El área legal de ATE ya envió una carta documento a la Subsecretaría de Gestión de Recursos Humanos del Ministerio de Hacienda porteño, para exigir la suspensión inmediata del sistema y reclamar que cualquier modificación en los mecanismos de control de asistencia sea discutida en paritarias.
Según ATE Capital, la medida implica un monitoreo permanente sobre datos sensibles de los trabajadores. “El sistema accede a información personal del dispositivo y permite conocer la ubicación en tiempo real y los movimientos cotidianos, convirtiendo el teléfono privado en una herramienta de vigilancia”, señalaron desde el gremio.

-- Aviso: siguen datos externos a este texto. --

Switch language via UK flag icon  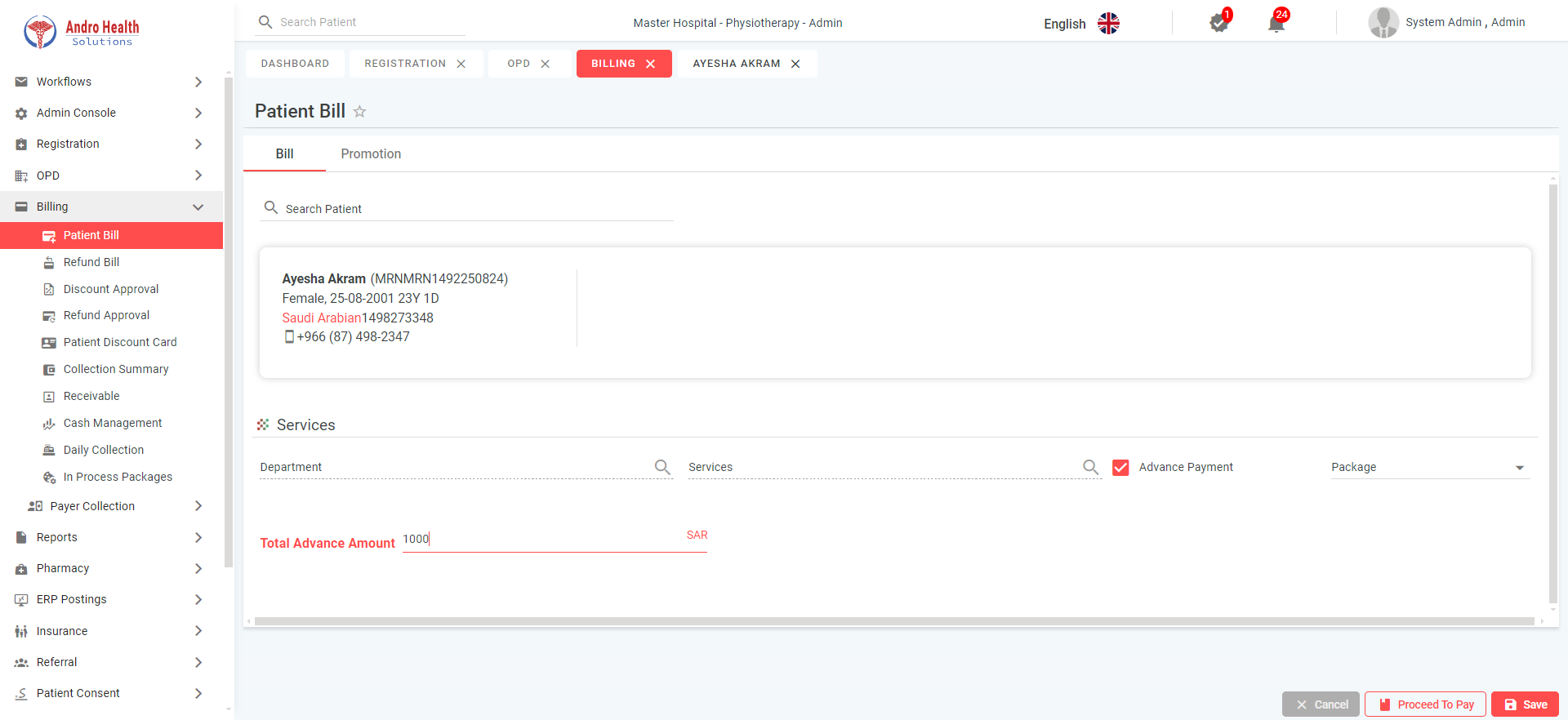[x=1108, y=24]
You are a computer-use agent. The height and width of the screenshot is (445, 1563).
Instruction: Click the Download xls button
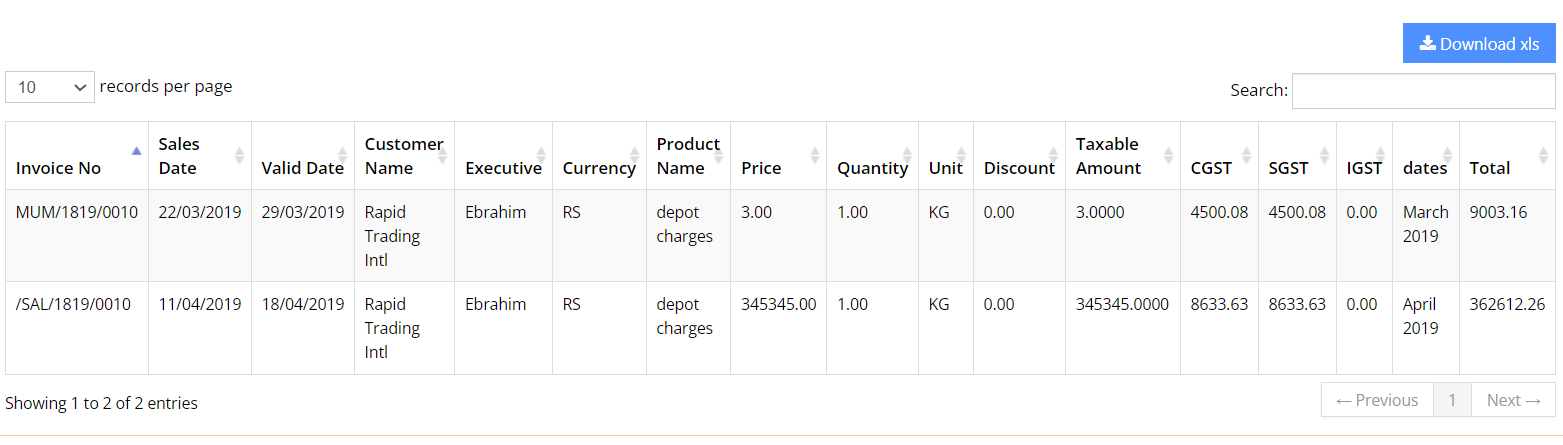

La secretaria de Comunicación de ATE Capital, Romina Piccirillo, cuestionó además que el Estado obligue a los empleados a usar recursos propios para cumplir con el control laboral. “Nadie puede garantizar el 100% de operatividad de un dispositivo personal. Fallos de batería, falta de señal GPS o incluso el robo del celular —algo común en trabajos de campo— pueden generar ausencias y descuentos automáticos injustificados”, advirtió la dirigente.
Para el sindicato, esta exigencia constituye una transferencia de costos hacia los trabajadores, ya que implica el uso de datos móviles, batería y conectividad sin que el Estado provea equipamiento ni compensación económica.
ATE también alertó que el sistema no contempla la dinámica real de muchas tareas estatales, especialmente en áreas sociales y sanitarias donde el trabajo se realiza fuera de oficinas y con situaciones cambiantes. “Obligar a prever ubicaciones con días de anticipación obstaculiza el trabajo efectivo. Muchos compañeros realizan visitas domiciliarias, intervenciones en hospitales o acompañamientos urgentes a personas en situación de vulnerabilidad”, explicó Piccirillo.